Raw material:
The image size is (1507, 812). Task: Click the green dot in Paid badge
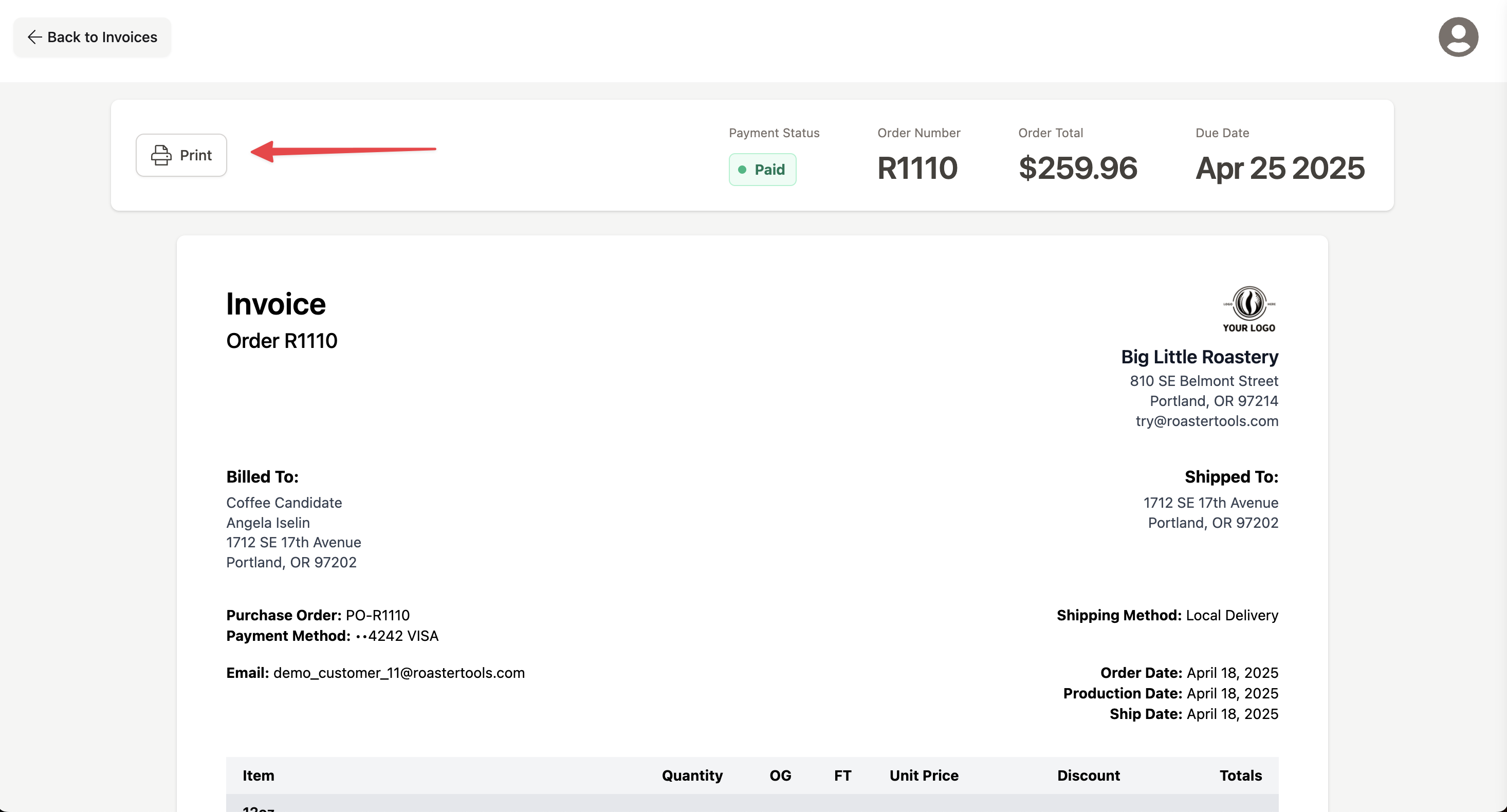[742, 170]
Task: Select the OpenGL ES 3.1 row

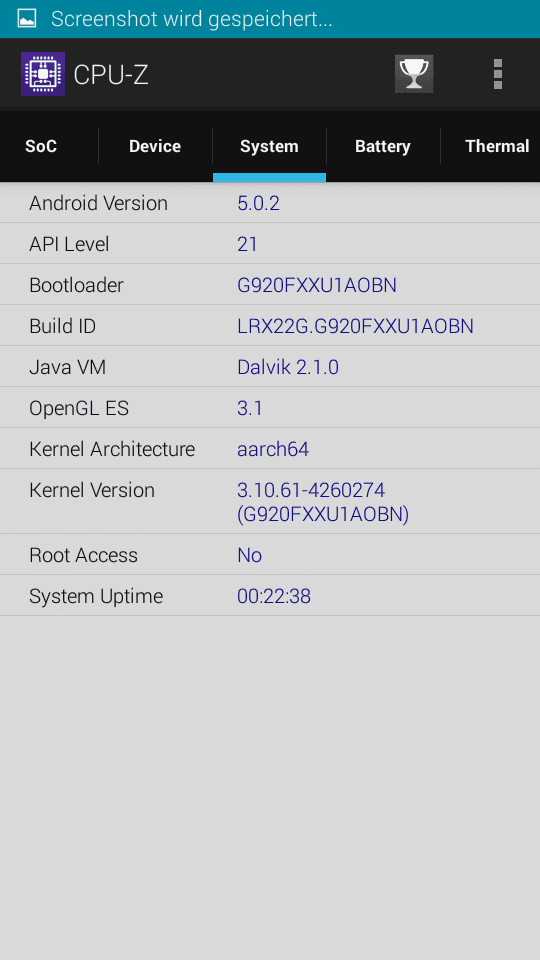Action: click(270, 408)
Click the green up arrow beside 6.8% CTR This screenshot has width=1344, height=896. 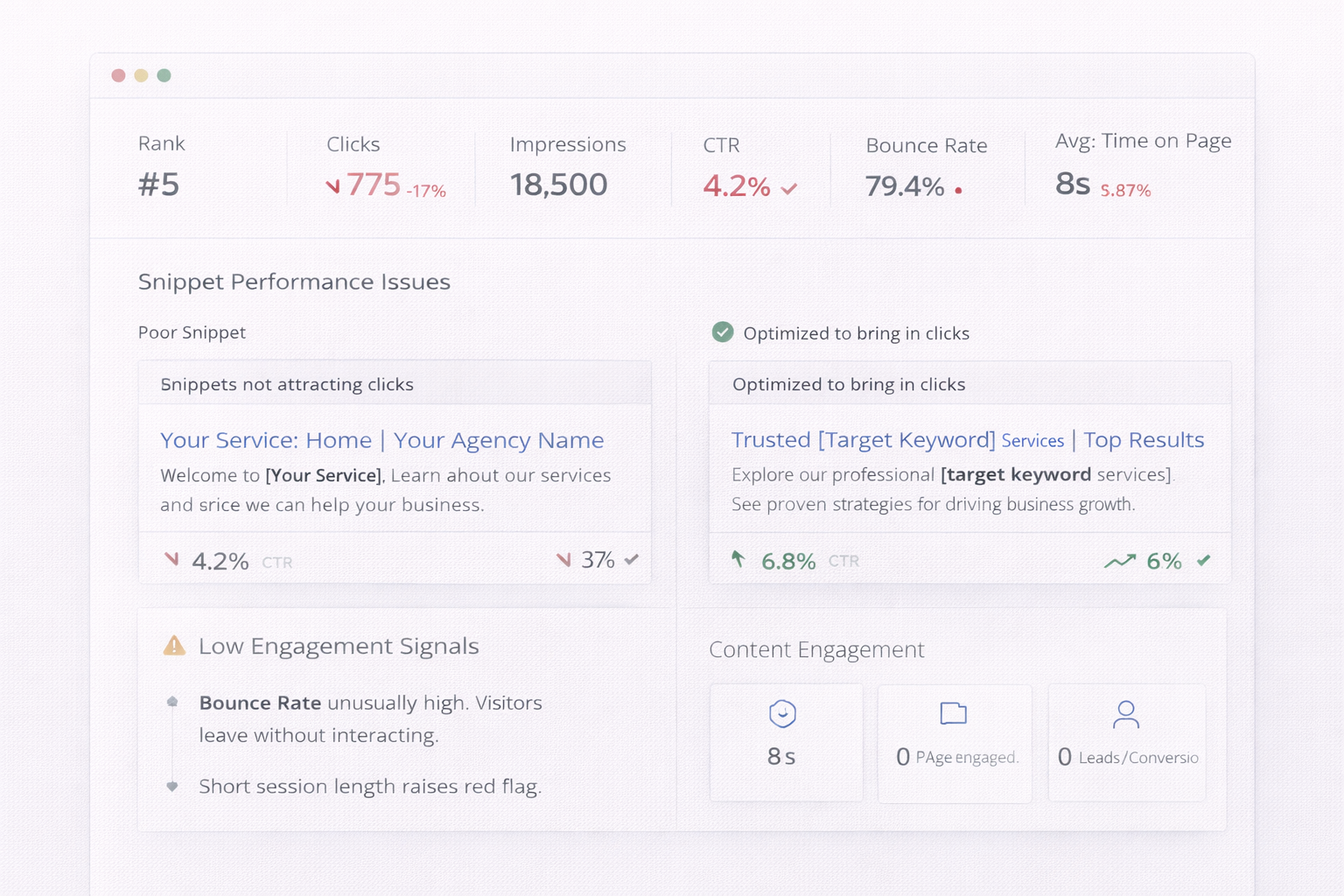[738, 558]
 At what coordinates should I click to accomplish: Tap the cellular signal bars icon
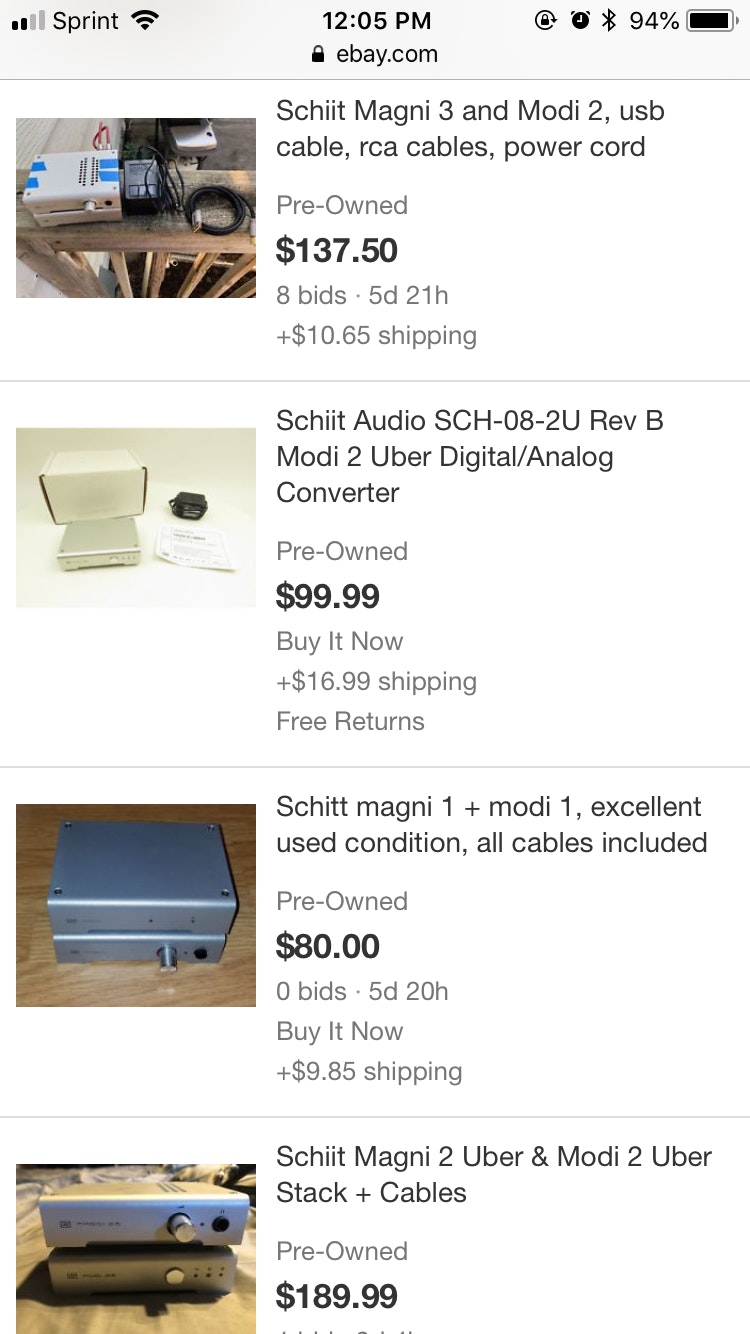tap(26, 22)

**What the task requires**
Copy the material from the line containing "At what coordinates" through its last line, and leave out the pictures.

**Correct answer**
 At what coordinates should I click to accomplish: Tap the cellular signal bars icon
tap(26, 22)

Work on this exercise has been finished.